● **ATIVIDADES**:
1. Diga se cada afirmação está de acordo com o texto sobre a DHGNA: (a) a ecografia deve ser o primeiro exame a fazer; (b) na esteatose simples, as análises de função hepática estão normais em metade dos casos; (c) o peixe gordo é a principal fonte de vitamina E. Responda sim ou não a cada uma e cite as palavras do texto que decidem a resposta.
2. Transcreva do texto sobre a DHGNA o trecho que vai de "Figura 1 – Esquema" até "por biópsia hepática.".

Figura 1 – Esquema representativo do carácter evolutivo da DHGNA.

 

 

Figura 2 – Alterações da estrutura anatómica do fígado, durante os vários estadios da DHGNA.

 

Como se diagnostica DHGNA?

Na fase de esteatose simples, sem alterações inflamatórias, os parâmetros analíticos de função hepática (ALT, AST, GGT, etc.) são normais em 80% dos casos, o que os torna pouco úteis para o diagnóstico. Os exames de imagem são, então, essenciais no diagnóstico da DHGNA, desde a ecografia à ressonância magnética. A ecografia é um exame mais acessível e menos dispendioso e deve ser a escolha inicial. Quando existe esteato-hepatite, as provas laboratoriais de função hepática tendem a estar alteradas. Contudo, um diagnóstico definitivo, é feito apenas por biópsia hepática.

Como se trata este problema?

Sendo a DHGNA, uma patologia do metabolismo, faz sentido que a abordagem inicial incida nesse capítulo. Quando existe excesso de peso, o que acontece na maioria dos casos, é recomendada a perda de, pelo menos, 10% do peso corporal. Uma dieta hipocalórica, rica em proteína e fibra, e pobre em açúcares e gorduras saturadas, é eficaz nestes casos. Alguns nutrientes são particularmente importantes, como os seguintes:

  • Colina – uma das vitaminas do complexo B. Serve como precursor da fosfatidilcolina, que é um fosfolípido presente na membrana das lipoproteínas. A deficiência em colina, conduz a uma deficiente produção de lipoproteínas no fígado e, consequente, incapacidade de exportar triglicéridos. Este nutriente encontra-se presente, em maior quantidade, na gema dos ovos e nas vísceras animais, particularmente no fígado.
  • Vitamina E – é o principal anti-oxidante lipossolúvel no organismo. Os alimentos mais ricos em vitamina E são as oleaginosas e as sementes.
  • Ácidos gordos poliinsaturados Omega-3 –  o ácido eicosapentaenóico e o ácido docosahexanóico têm propriedades anti-inflamatórias e promovem a sensibilidade à insulina. A sua principal fonte na dieta é o peixe gordo.

A actividade física também é importante, pois conduz a um aumento de massa magra e ajuda na reversão da resistência à insulina.

 

Fig. 3 – A gema de ovo é muito rica em colina, um nutriente essencial na prevenção e tratamento da DHGNA.

 

Existe algum medicamento para a DHGNA?

(Entradas de dados recolhidas)
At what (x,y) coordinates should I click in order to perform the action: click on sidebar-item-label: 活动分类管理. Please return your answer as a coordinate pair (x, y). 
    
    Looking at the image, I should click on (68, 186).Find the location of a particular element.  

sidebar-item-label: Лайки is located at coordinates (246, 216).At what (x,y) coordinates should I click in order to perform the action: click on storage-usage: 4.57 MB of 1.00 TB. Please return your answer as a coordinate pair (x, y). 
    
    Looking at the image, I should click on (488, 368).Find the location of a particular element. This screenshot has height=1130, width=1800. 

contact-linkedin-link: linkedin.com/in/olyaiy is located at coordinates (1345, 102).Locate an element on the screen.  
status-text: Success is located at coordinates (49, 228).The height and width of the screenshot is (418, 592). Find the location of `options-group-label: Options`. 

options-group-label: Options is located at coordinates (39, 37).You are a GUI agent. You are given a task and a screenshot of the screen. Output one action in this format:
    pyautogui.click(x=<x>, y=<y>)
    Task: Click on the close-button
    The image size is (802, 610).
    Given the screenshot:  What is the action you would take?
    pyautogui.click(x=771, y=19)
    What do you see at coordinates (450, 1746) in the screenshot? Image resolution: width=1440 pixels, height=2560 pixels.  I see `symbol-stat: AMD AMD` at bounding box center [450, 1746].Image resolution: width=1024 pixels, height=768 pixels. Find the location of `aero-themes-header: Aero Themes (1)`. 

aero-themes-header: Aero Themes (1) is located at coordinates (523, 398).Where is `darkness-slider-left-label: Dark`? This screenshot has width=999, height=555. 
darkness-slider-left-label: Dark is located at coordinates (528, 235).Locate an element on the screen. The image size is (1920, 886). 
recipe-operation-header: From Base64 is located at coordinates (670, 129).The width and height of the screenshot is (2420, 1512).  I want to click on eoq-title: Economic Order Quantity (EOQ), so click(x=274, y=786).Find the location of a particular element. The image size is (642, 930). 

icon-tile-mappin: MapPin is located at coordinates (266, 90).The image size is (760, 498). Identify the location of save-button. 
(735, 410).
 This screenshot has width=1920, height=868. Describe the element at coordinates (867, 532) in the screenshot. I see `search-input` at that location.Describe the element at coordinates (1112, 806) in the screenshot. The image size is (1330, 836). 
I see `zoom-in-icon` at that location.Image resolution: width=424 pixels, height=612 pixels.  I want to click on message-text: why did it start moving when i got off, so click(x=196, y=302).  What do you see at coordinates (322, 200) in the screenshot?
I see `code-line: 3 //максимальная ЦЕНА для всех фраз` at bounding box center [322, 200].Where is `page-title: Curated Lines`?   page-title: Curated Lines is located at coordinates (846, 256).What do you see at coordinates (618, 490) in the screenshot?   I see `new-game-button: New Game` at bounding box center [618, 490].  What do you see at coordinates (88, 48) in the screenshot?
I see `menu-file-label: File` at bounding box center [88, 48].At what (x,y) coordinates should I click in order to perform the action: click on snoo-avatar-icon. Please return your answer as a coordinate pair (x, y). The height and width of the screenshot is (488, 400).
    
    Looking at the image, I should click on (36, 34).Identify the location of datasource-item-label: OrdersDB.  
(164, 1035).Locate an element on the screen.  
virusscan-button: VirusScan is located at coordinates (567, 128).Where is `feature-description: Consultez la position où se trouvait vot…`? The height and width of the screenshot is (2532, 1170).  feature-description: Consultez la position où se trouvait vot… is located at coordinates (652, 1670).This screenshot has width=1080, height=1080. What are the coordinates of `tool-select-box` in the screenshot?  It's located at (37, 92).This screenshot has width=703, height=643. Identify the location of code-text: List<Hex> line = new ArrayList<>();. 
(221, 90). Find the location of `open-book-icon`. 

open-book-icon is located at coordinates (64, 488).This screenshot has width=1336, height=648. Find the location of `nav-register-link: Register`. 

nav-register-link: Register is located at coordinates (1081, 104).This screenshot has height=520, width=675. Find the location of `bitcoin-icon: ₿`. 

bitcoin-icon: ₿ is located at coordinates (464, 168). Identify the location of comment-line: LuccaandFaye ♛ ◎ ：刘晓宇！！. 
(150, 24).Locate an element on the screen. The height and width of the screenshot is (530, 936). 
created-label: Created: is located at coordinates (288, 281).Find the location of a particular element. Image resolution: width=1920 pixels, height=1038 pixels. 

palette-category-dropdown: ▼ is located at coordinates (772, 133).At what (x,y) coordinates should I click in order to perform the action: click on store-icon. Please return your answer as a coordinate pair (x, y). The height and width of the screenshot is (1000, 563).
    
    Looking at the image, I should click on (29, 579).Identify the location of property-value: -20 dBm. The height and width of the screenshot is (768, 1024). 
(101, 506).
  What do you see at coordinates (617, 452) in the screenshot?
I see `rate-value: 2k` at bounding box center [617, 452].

● **RESULTADOS DO EXERCÍCIO**:
1.
(a) Sim: "A ecografia é um exame mais acessível e menos dispendioso e deve ser a escolha inicial."
(b) Não: "os parâmetros analíticos de função hepática (ALT, AST, GGT, etc.) são normais em 80% dos casos"
(c) Não: "Os alimentos mais ricos em vitamina E são as oleaginosas e as sementes."

2.
Figura 1 – Esquema representativo do carácter evolutivo da DHGNA.

 

 

Figura 2 – Alterações da estrutura anatómica do fígado, durante os vários estadios da DHGNA.

 

Como se diagnostica DHGNA?

Na fase de esteatose simples, sem alterações inflamatórias, os parâmetros analíticos de função hepática (ALT, AST, GGT, etc.) são normais em 80% dos casos, o que os torna pouco úteis para o diagnóstico. Os exames de imagem são, então, essenciais no diagnóstico da DHGNA, desde a ecografia à ressonância magnética. A ecografia é um exame mais acessível e menos dispendioso e deve ser a escolha inicial. Quando existe esteato-hepatite, as provas laboratoriais de função hepática tendem a estar alteradas. Contudo, um diagnóstico definitivo, é feito apenas por biópsia hepática.